Task objective:
Repeat the part of the article on uterine fibroid management guidelines from "There was consensus" to "symptomatic submucosal fibroids.", word for word.

Excerpt provided:

====

Appraisal of current uterine fibroid management guidelines

Article

A study published in the BJOG: An International Journal of Obstetrics and Gynaecology reports a need for high-quality fibroid management and treatment guidelines.

The study, conducted in London, United Kingdom, gathered national and international guidelines for diagnosis and treatment of uterine fibroids and assessed quality using the Appraisal of Guidelines for Research and Evaluation II. Three reviewers were responsible for the independent appraisal of the included guidelines and 939 titles and abstracts were screened, with a total of 9 guidelines being selected.

There was consensus across guidelines regarding only 3 areas: 1) asymptomatic women with fibroids are best managed expectantly; 2) gonadotrophin-releasing hormone treatment is effective at improving blood levels preoperatively in women with anemia; 3) hysteroscopic myomectomy should be considered firstline treatment for management of symptomatic submucosal fibroids.

Otherwise, the recommendation content between guidelines varied or was inconsistently reported. For example, in 1 guideline, pregnant women with fibroids required increased monitoring, while in another guideline, they did not unless they were symptomatic. Researchers looked at assessment of fibroids, medical treatment, and surgical treatment when assessing for consistency of recommendations.

Most of the guidelines, 8 of 9, used methodology that described a systematic database search.The number of supporting citations ranged from 6 to 204. Only 25.3% of recommendations were developed using good-quality evidence. The number of Cochrane systematic reviews cited in each guideline ranged from 0 to 7 and the number of randomized controlled trials cited per guideline ranged from 0 to 25. 27.7% of guideline recommendations were based only on expert opinion or clinical consensus rather than evidence.

Researchers concluded that in this study, no published uterine fibroid practice guideline was considered high-quality. Seventy-eight percent of the guidelines scored as being low-quality. There was suboptimal transparency regarding the systematic review strategies used, tools to evaluate the evidence quality were inconsistently used, discussion of the barriers to guideline application was limited and none of the guidelines demonstrated an involvement of patients with fibroids as the primary stakeholders in the guideline development process.

====

Data provided:
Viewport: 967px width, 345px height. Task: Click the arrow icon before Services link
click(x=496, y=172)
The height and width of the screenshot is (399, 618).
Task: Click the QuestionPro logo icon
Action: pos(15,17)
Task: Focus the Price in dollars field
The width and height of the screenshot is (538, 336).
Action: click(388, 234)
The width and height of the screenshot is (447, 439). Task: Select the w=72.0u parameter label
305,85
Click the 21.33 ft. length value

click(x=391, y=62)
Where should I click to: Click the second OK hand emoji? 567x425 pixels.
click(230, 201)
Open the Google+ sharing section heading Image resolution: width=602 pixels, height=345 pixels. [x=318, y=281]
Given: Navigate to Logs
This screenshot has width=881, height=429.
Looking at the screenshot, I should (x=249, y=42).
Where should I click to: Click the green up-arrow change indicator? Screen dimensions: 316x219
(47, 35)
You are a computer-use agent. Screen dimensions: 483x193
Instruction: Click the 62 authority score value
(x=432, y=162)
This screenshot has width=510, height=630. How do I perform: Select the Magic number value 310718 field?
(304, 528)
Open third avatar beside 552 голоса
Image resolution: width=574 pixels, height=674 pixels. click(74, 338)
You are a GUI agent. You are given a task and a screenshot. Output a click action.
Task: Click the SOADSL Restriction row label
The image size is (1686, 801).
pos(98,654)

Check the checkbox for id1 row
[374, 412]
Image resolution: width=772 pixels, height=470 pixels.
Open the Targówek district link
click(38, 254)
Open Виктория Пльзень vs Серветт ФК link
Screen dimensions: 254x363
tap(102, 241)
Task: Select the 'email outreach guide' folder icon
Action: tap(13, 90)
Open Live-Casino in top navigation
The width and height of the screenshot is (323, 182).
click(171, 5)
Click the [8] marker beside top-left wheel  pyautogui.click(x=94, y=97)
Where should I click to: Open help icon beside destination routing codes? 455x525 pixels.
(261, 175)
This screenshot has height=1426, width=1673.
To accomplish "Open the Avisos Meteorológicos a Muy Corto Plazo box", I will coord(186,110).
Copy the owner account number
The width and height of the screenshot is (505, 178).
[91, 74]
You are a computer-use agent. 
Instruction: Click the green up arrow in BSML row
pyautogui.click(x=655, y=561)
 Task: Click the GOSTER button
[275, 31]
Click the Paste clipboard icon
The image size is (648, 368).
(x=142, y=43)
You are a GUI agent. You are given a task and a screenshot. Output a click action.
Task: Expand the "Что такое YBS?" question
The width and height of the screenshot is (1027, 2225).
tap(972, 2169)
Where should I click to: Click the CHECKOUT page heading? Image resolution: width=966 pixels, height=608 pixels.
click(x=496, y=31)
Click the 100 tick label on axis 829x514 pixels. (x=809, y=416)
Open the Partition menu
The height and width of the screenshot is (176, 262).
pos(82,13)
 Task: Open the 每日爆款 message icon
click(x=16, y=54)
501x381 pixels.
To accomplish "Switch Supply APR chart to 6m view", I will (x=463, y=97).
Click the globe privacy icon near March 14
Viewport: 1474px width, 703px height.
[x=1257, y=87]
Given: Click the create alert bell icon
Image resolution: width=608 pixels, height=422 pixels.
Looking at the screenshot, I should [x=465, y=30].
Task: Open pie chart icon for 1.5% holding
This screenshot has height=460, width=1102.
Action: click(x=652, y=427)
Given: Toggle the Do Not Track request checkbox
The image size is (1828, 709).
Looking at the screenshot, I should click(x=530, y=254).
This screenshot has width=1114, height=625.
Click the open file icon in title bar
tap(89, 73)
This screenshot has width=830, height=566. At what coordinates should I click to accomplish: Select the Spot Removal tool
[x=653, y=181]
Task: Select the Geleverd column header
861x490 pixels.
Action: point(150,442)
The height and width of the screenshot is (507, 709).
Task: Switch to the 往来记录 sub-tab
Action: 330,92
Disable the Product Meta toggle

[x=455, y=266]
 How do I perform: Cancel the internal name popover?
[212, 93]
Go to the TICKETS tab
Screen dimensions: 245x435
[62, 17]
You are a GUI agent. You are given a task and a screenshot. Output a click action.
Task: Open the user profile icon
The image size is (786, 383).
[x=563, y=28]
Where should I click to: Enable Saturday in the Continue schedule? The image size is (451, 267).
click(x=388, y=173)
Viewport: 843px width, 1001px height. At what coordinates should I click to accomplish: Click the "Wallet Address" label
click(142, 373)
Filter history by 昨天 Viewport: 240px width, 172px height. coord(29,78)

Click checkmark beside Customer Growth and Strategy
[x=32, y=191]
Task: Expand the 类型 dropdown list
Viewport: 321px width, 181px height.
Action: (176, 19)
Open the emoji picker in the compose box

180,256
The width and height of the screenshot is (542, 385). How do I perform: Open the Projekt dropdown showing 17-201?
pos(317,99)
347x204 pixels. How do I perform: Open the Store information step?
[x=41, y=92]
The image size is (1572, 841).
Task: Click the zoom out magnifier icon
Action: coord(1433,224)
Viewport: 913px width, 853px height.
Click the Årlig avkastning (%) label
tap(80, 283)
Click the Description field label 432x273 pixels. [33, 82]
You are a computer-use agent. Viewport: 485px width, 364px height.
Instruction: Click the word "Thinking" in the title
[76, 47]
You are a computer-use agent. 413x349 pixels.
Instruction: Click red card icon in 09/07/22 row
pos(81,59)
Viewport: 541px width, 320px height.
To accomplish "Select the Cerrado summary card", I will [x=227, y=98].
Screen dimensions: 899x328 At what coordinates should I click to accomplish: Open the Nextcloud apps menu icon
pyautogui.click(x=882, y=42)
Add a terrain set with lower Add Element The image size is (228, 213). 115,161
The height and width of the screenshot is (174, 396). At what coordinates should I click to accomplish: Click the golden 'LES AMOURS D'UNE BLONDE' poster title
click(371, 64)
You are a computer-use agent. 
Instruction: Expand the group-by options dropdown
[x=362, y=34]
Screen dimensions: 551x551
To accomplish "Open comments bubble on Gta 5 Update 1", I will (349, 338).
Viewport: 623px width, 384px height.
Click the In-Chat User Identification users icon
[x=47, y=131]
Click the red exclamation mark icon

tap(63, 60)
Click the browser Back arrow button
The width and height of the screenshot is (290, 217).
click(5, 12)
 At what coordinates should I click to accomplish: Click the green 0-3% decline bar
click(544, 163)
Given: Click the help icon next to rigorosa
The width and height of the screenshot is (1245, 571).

====

Written reply:
There was consensus across guidelines regarding only 3 areas: 1) asymptomatic women with fibroids are best managed expectantly; 2) gonadotrophin-releasing hormone treatment is effective at improving blood levels preoperatively in women with anemia; 3) hysteroscopic myomectomy should be considered firstline treatment for management of symptomatic submucosal fibroids.